This morning I checked in on my youtube videos at www.youtube.com/bikes4fish and was happy to see that the total views had cleared 145,000. Over 50% of the views have been from India—this year over 70% of the views have been from India. The most popular video is still the “Root Spiral of Theodorus“; in 2nd place is what I meant to be its companion, “Constructing Square Roots on the Number Line“. Formerly, the big months were October and November; now the big months are April and May. I’m wondering about the reasons driving all this, and about the fact that most of my more than 250 subscribers are from India.
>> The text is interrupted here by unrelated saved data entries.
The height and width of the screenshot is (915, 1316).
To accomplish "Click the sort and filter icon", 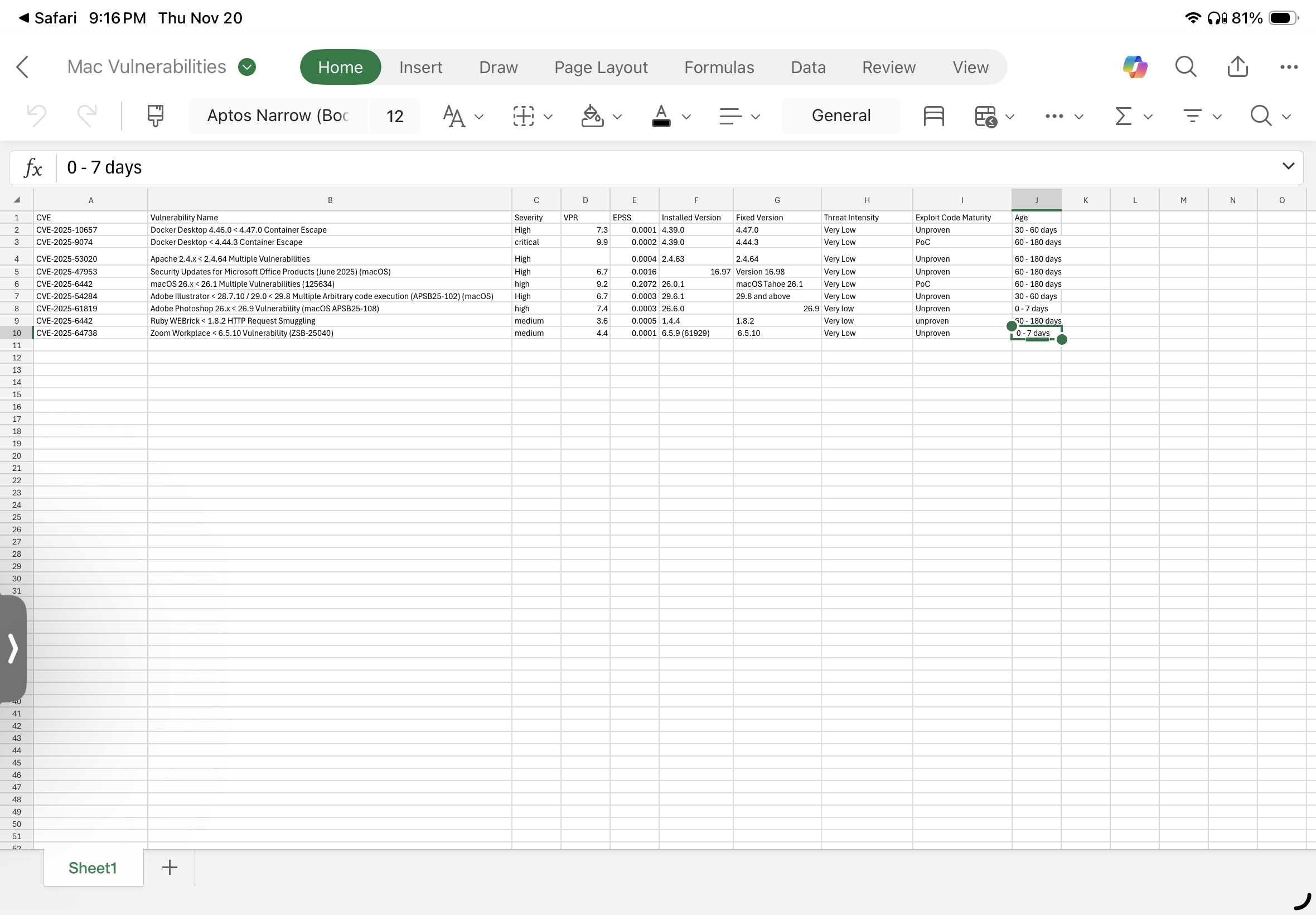I will tap(1193, 116).
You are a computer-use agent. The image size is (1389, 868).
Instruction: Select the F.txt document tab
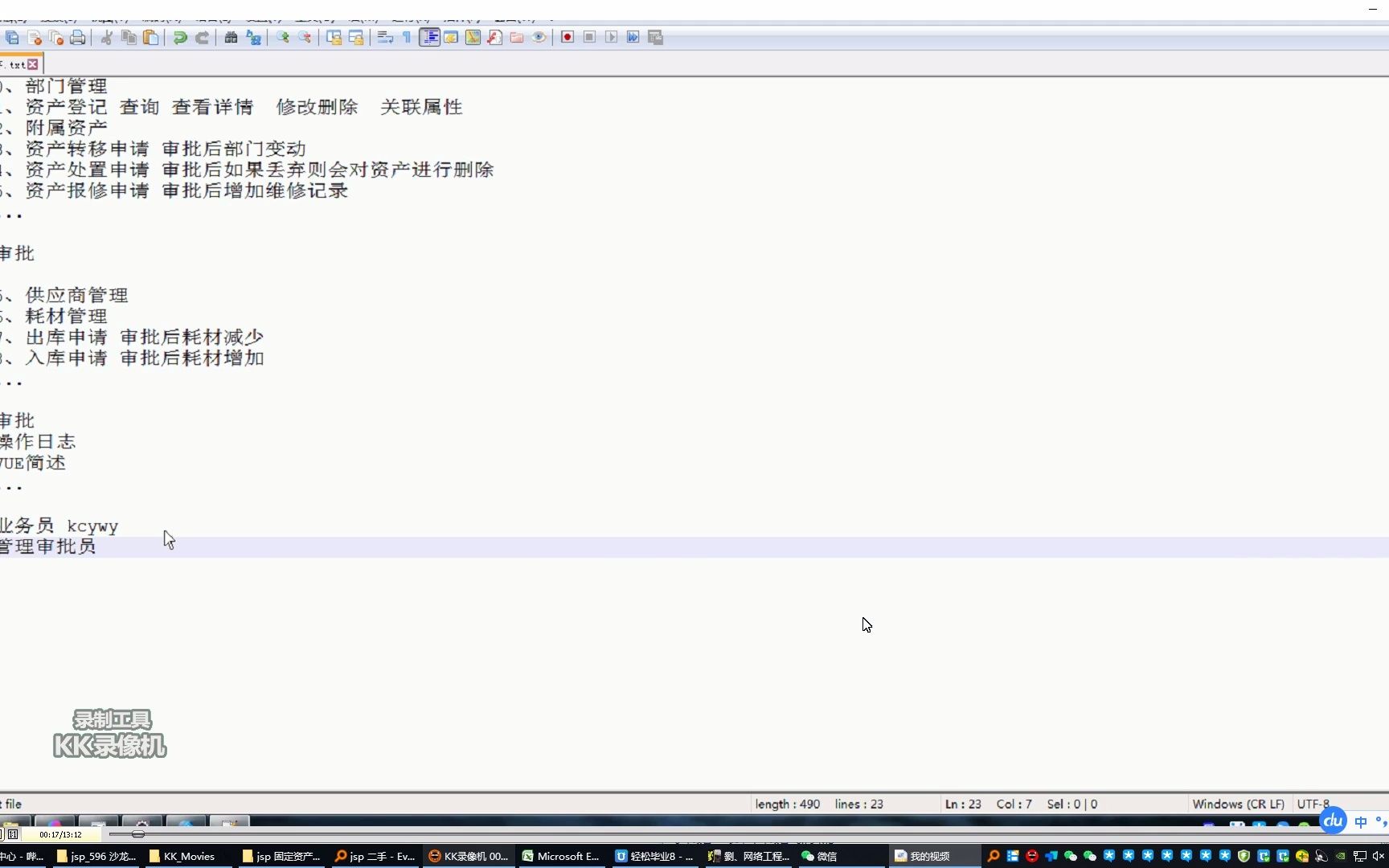coord(14,63)
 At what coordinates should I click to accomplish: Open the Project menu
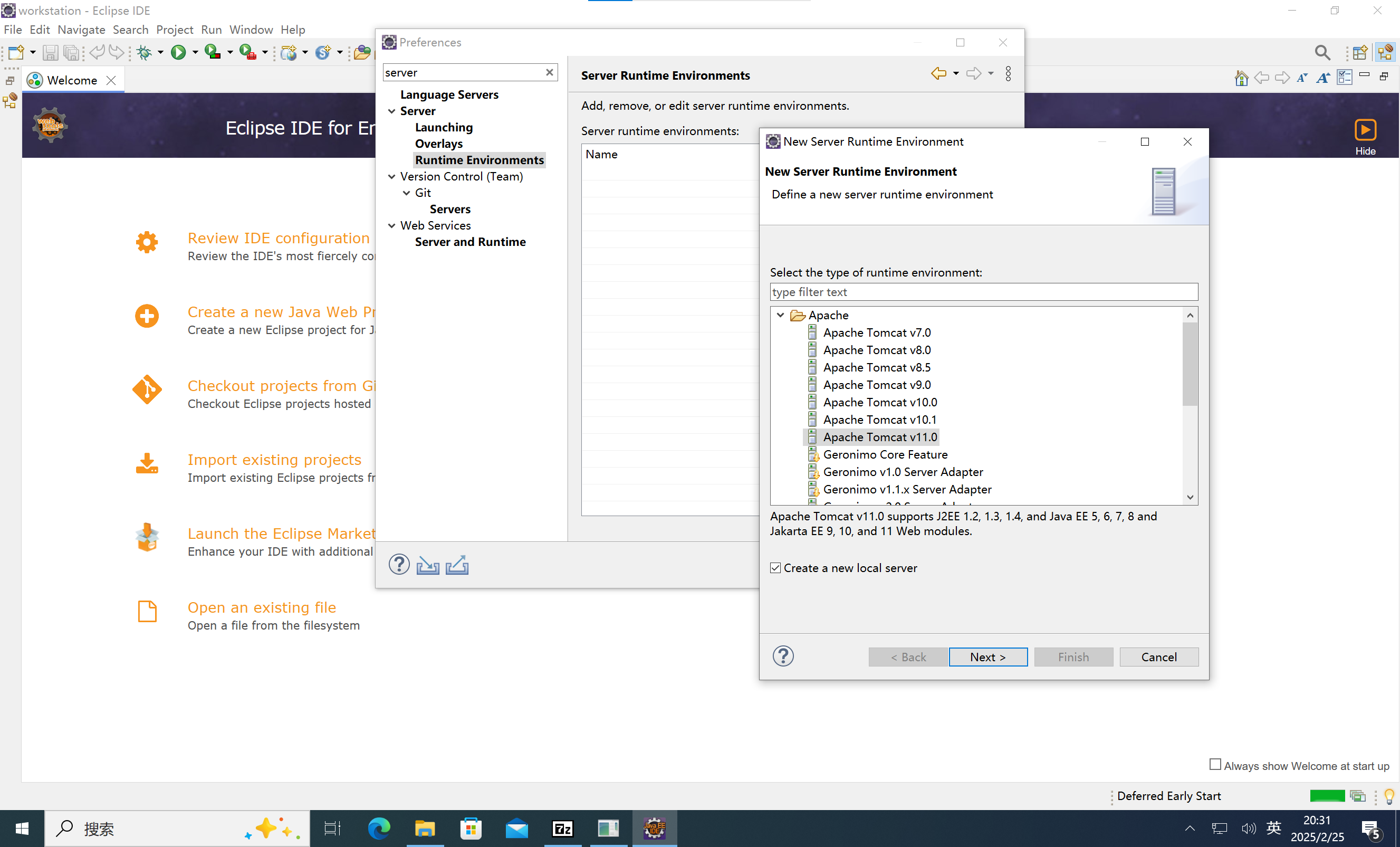point(175,30)
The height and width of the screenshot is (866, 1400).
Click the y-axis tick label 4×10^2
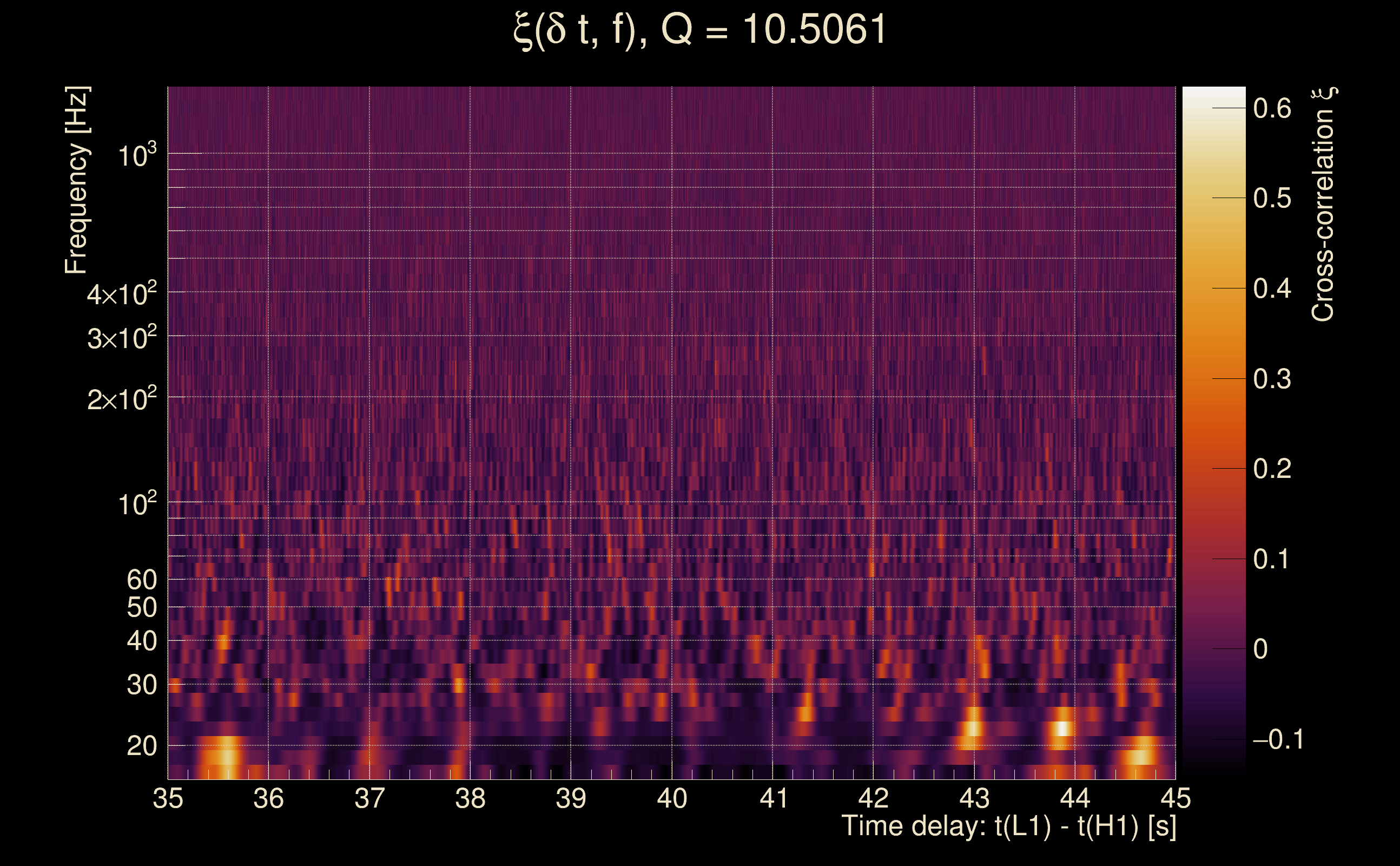coord(121,294)
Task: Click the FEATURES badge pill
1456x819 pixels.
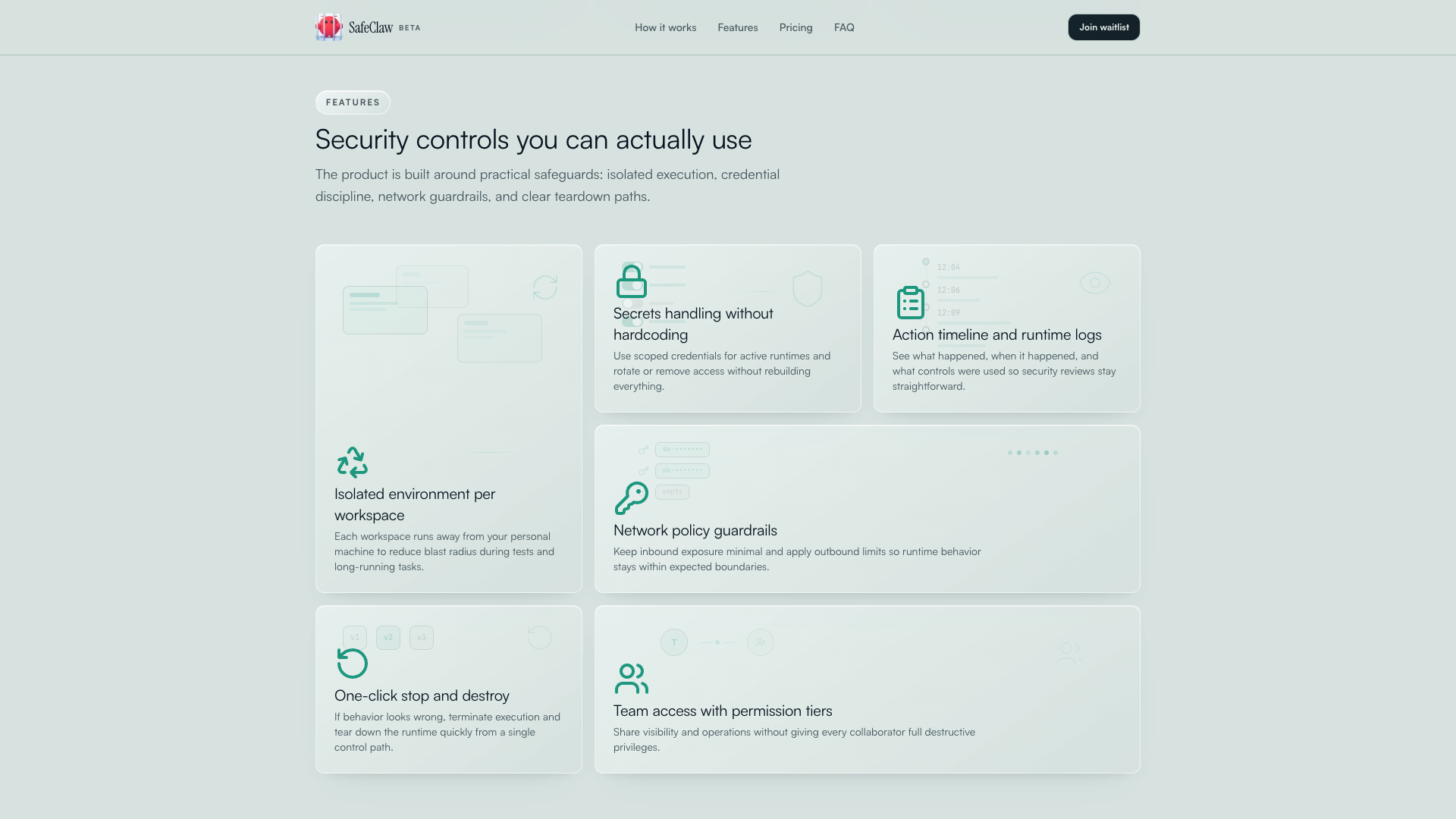Action: [x=353, y=102]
My best guess is that it all has to do with who’s trying to learn—or teach—what and when.
Since I mentioned wondering, a few days ago Hung-Hsi Wu told me about an excellent and thought-provoking speech by Dean James Ryan of the Harvard Graduate School of Education at HGSE’s 2016 Commencement. It’s worth sharing with you here, so here goes:
Ryan claims there are 5 essential questions that we all should keep in mind—plus a bonus question at the end. I’ll list them here (except for the bonus question), and include a transcript so you can read through the text and pore over it; but for starters, you should really watch and listen to his whole speech—the excerpt, actually—it’s not even 7 minutes long. Anyway, here are Dean Ryan’s 5 essential questions and his claims about them:
- “Wait, what?” is at the root of all understanding.
- “I wonder” is at the heart of all curiosity.
- “Couldn’t we at least…?” is at the beginning of all progress.
- “How can I help?” is at the base of all good relationships. And,
- “What really matters?” gets you to the heart of life.
Back to wondering about my videos’ popularity in India, I’m stuck on #2. If you’ve got something with better explanatory power than my rather obvious “who wants to learn/teach what/when curricular explanation, I’d love to hear it. I suppose #3, “Couldn’t we at least…?” was my motivation for making the videos in the first place: I thought it would be good to have a slide presentation (that later became a video) guiding students (i.e., James-Ryan-HGSE-5-questionspeople) slowly and surely through Theodorus’ square root spiral and another one that showed step-by-step how you could construct/locate some of the most commonly encountered real numbers—the square roots of 1…9 on the real line, all in the comfort and privacy of your own home/library/study space.